Pharma companies are pivoting towards solutions beyond the pill solutions by harnessing the broad capabilities of digital and data analytics to research, develop, and craft experiences in new ways across the entire value chain. Some pharma companies are using digitally native solutions that integrate with consumer/clinician activities and workflows to improve potential adverse event detection, accelerating potential remediation, and improving outcomes. Identifying and reporting AEs is an extremely labor intensive process for pharma companies, requiring significant manual effort and is prone to errors. An enormous number of potential AEs are reported annually; however, only a small fraction of them (5-20%: source FDA MedWatch System) end up being actually confirmed post investigation as an AE and linked to the use of pharma companies’ drugs. Each potential AE needs to be assessed and adjudicated carefully to assess if it’s a true AE or not. Therefore, it is a perfect use case for using the power of AI to automate the process and make it more efficient/less prone to errors.

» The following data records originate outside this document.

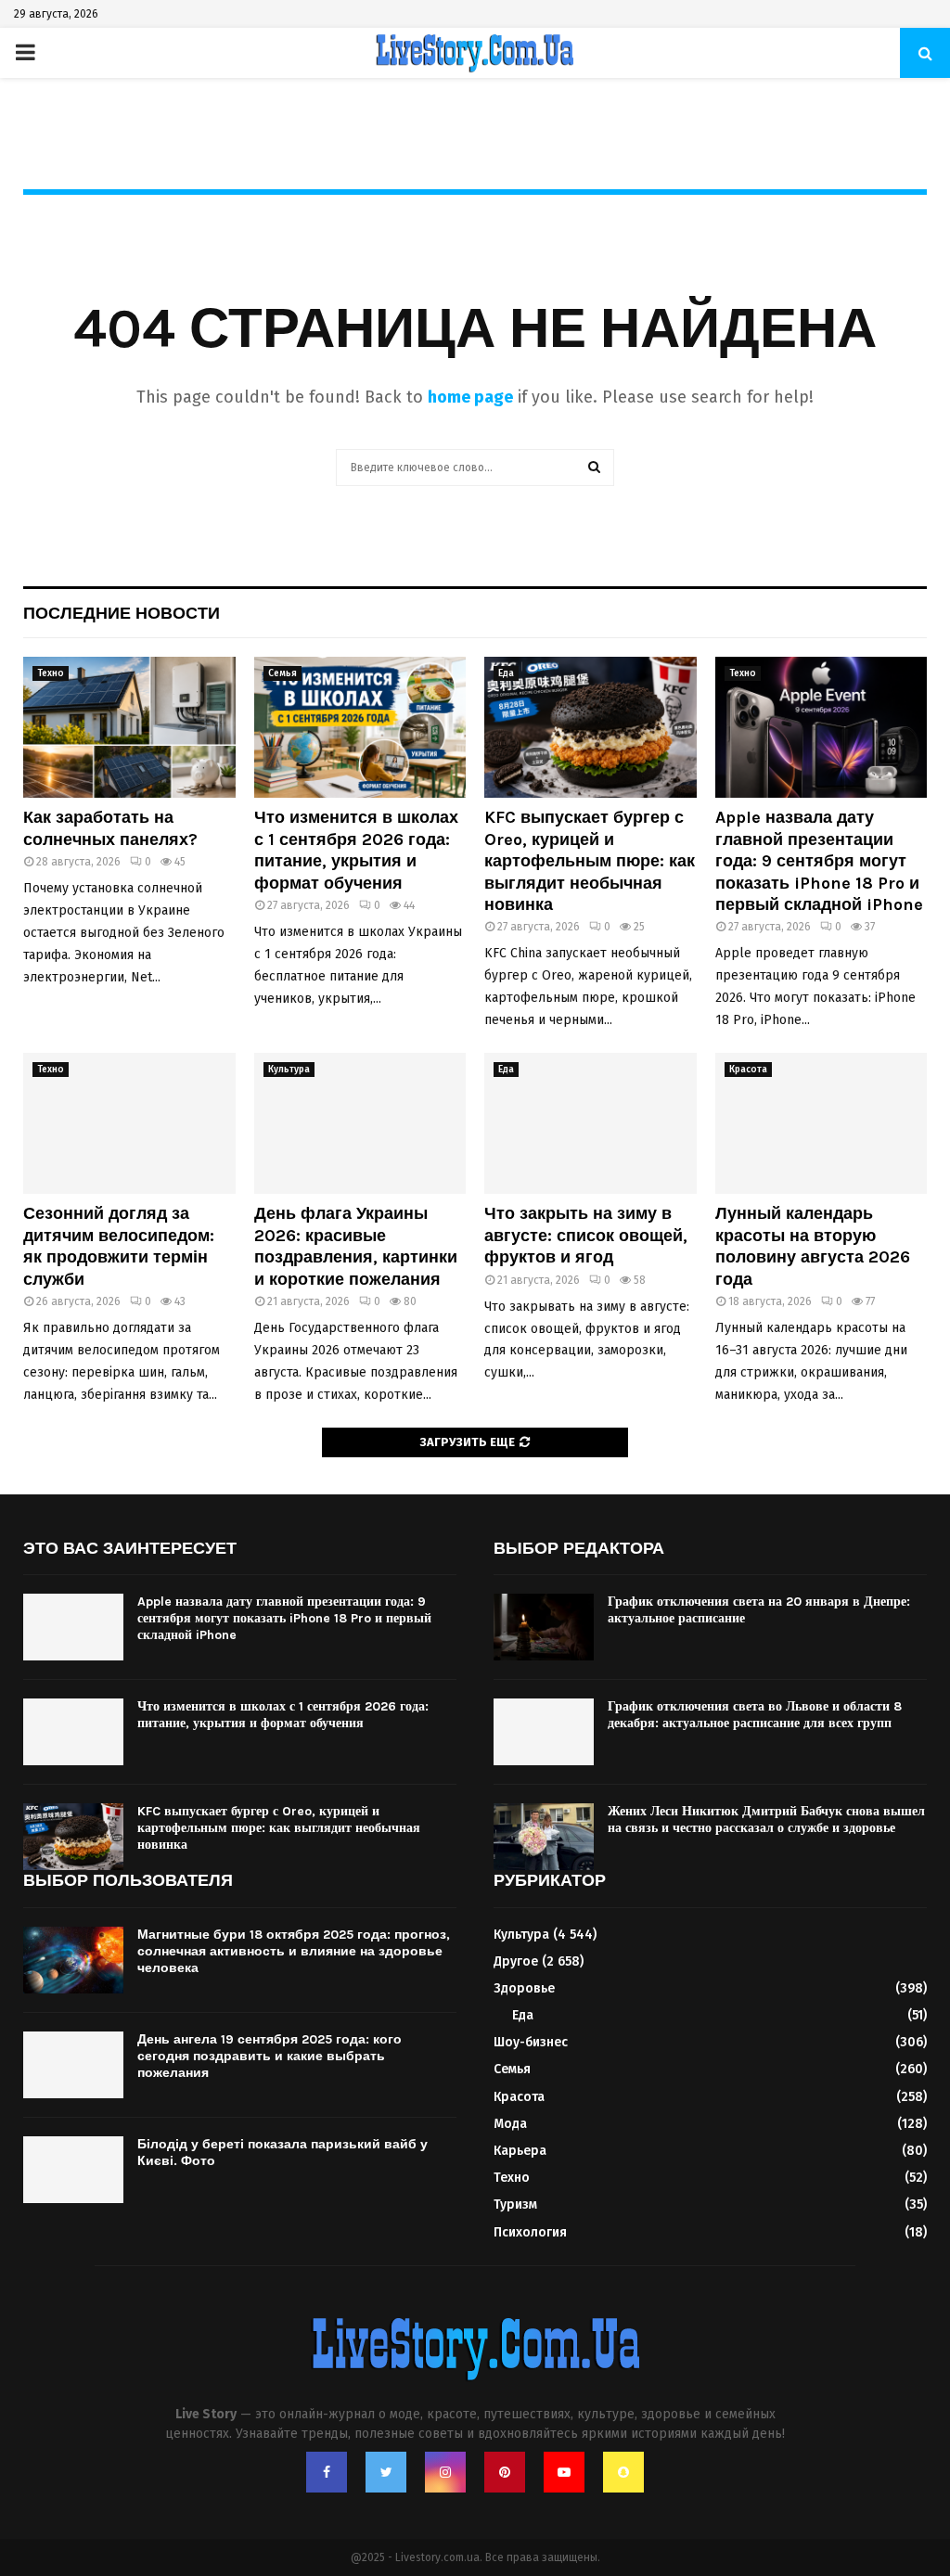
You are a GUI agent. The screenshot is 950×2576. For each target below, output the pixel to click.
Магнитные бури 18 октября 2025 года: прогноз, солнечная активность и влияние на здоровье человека (293, 1951)
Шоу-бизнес (531, 2042)
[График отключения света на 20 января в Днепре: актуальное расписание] (544, 1627)
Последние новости (121, 613)
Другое (516, 1961)
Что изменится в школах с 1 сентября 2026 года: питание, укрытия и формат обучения (356, 849)
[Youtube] (564, 2472)
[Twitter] (386, 2472)
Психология (530, 2232)
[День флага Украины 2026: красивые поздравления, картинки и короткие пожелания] (360, 1123)
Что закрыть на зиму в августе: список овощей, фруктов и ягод (585, 1235)
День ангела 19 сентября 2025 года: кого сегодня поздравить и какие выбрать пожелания (269, 2056)
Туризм (515, 2204)
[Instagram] (445, 2472)
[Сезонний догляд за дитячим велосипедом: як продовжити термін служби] (129, 1123)
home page (470, 397)
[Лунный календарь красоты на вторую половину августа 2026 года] (821, 1123)
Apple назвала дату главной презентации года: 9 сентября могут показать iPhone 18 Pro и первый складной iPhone (819, 861)
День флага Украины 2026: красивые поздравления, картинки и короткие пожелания (355, 1245)
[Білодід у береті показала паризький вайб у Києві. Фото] (73, 2169)
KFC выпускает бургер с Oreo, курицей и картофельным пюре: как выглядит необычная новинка (589, 861)
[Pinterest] (504, 2472)
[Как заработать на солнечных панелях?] (129, 727)
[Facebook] (326, 2472)
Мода (510, 2124)
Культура (289, 1069)
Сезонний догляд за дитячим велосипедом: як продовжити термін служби (118, 1245)
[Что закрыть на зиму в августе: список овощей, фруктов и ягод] (590, 1123)
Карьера (520, 2151)
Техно (50, 673)
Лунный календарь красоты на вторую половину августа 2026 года (812, 1245)
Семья (282, 673)
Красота (748, 1069)
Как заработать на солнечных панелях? (110, 828)
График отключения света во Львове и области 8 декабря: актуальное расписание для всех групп (755, 1714)
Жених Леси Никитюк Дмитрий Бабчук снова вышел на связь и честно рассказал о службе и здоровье (766, 1819)
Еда (506, 673)
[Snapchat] (623, 2472)
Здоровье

Solutions out there include chatbots/apps on social media and other channels which consumers/clinicians can interact with directly and report their potential AEs that are linked to use of pharma companies’ drugs. These inputs are assessed by AI algorithms to ascertain if the symptoms being experienced were indeed linked to the manufacturer’s drug or potentially something else. This assessment needs intricate algorithms and some manual involvement initially by the AE teams to validate what the AI is adjudicating is correct. The system/data from several AE adjudication cases feeds self-learning, whereby the manual verification overrides the AI recommendation and eventually the AI is optimized by being trained on data that becomes more available over time. If classified as an AE, it is sent to the company's Drug Safety database  and eventually reported to the FDA. Interestingly, these clinician/patient facing chatbots can also be used in a compliant fashion to gather valuable patient/caregiver/HCP data that can inform commercial teams with several key metrics

Outcome: Using AI in AE identification, validation and reporting helps differentiate true AEs from potential AEs and filter out false positive AEs in a highly efficient fashion by reducing millions of dollars of overhead costs linked to manually performing these processes. It also helps leverage end user inputs for improved clinical and commercial insights generation and enhanced overall consumer experience.

Use case 2:

AI in drug discovery:

AI-based drug discovery in oncology has made significant advancements in recent years, transforming the way new cancer treatments are being developed. Drug screening, repurposing and target identifications are three common use cases. One of them, which the author intends to share here, was the topic of his PhD dissertation—the use of in silico/AI-based drug design to characterize and find ligands binding to tumor suppressor protein p53—a pioneering approach that is now being followed by multiple pharma companies to identify  oncology therapeutics, one of which is currently in Phase 2 trials and granted FDA Fast Track Designation. p53 is a key protein in cell cycle regulation, the defect in which causes unchecked growth of more 50% of cancers in humans. In many tumors, p53 is inactivated directly by destabilizing mutations. The aim of the project was to rescue the function of p53 by binding of small-molecule compounds. A lot of efforts have been made in the past to target p53; however, none have ended up in the clinic. The strategy used here was to screen and design compounds that could bind to cavities on the mutated p53 protein surface and thus shift the folding-unfolding equilibrium toward the native folded state. It is a very elegant and unique mechanism of action whereby the aim is to re-activate a mutated protein, and thus very different to traditional mechanisms of blocking protein targets, which is more or less the standard in the industry.

AI in drug discovery

In silico/AI-bbased screening of small molecules that might have a stabilizing effect is a viable and attractive strategy to minimize the number of compounds to a few, which can then be experimentally tested. Using this philosophy, over 2.5 million compounds were computationally screened by employing several filters, such as Lipinski's rule of 5, pharmacophore models,  small moleculedocking and manual analysis of the resulting high-scoring small molecules. For the pharmacophore model, the structure of p53 core DNA binding domain with Y200C mutation (reported to affect 75,000 human cancers every year) was used as a starting point to identify small molecule compounds that bind to the Y220C cavity.